Joseph-Théophile Allard replaced Joseph Pelletier as the parish priest of Caraquet in 1876, following the Louis Mailloux Affair, during which opposition to school reform and the control of Anglo-Protestant merchants had resulted in two deaths. Father Allard had a conflict with the nuns of the Congregation of Notre Dame and was sent to Paquetville in 1879. He returned to Caraquet in 1885 after serving in several parishes.

As early as 1892, Father Allard began efforts to construct a college. However, he did not publicly disclose the nature of the building, leading some people to believe it was a rectory, as the old one was in ruins. Father Allard was cautious because the Bishop of Chatham, James Rogers, was not supportive of Acadian education and had previously shut down Saint-Louis College in 1882. Bishop Rogers himself was trying to reopen Saint Michael's College in Chatham, which he had been forced to close in 1880.

In 1892, a contract was signed with two recently settled Frenchmen, Paul Émile Jalot and his brother Émile, to saw lumber for the project.
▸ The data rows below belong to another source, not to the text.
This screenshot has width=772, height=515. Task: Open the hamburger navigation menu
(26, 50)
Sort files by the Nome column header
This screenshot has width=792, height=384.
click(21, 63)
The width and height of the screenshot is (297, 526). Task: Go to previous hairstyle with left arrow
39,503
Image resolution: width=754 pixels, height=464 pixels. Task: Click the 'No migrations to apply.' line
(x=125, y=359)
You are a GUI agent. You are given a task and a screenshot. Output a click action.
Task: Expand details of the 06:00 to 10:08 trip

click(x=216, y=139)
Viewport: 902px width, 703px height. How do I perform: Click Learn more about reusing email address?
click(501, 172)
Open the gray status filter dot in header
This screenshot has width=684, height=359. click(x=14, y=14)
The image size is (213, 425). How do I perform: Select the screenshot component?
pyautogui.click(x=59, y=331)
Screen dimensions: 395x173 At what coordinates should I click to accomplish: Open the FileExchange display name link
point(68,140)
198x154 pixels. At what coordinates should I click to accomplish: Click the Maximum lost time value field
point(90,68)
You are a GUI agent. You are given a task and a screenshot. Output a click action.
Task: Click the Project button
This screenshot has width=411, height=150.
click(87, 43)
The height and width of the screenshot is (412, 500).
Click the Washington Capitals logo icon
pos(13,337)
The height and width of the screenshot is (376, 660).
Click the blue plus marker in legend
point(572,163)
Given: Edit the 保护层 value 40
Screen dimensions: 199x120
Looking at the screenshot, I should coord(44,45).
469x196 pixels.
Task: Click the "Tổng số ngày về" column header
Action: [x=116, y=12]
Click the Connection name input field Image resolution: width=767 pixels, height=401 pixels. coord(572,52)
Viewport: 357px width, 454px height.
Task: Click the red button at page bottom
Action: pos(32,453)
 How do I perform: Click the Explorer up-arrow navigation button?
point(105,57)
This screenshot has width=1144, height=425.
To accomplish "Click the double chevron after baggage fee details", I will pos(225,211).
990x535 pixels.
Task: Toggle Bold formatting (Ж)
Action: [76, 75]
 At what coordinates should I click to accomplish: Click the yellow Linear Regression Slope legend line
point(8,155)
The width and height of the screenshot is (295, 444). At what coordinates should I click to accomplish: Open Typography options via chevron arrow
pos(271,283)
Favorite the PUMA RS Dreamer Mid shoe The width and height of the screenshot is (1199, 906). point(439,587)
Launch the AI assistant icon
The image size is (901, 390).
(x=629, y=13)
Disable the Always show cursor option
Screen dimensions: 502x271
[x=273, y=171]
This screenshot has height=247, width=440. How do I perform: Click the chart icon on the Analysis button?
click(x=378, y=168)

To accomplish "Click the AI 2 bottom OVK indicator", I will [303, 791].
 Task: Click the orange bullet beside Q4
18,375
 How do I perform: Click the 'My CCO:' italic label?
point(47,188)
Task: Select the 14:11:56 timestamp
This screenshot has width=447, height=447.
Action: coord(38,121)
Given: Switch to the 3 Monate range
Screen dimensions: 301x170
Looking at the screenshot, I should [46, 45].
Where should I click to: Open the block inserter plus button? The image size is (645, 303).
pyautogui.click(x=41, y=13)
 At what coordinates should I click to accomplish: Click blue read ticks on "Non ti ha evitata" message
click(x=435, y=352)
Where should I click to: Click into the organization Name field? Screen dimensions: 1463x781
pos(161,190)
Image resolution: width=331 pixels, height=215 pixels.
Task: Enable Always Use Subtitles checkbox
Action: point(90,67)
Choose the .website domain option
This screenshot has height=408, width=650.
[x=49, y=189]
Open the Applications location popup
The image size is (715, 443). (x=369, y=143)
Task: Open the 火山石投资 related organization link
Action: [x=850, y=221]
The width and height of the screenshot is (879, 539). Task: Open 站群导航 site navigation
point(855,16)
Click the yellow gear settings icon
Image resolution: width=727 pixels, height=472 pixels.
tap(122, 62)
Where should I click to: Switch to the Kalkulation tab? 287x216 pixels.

A few Caraquet residents, supervised by Ovide Allard, the priest's brother, participated in the work. A plot of land was purchased in 1893 from André Haché, across from the Saint-Pierre-aux-Liens Church; Haché's stable was relocated to the north side of the road near the convent. Construction work finally began in the spring of 1894, with the extracted soil being used to cover the Thomas-Cooke Cemetery, repurposed for a new use. The second floor of the building was started in 1895, drawing criticism for the exaggerated size of the "rectory." The third floor began in 1896. During a visit from Bishop Rogers, Father Joseph Levasseur from Paquetville had to lie about the nature of the building. Roofing work began in 1897.

On June 19, 1898, Father Allard announced the construction of a new rectory at Sainte-Anne-du-Bocage, finally dispelling doubts about the true purpose of the building under construction.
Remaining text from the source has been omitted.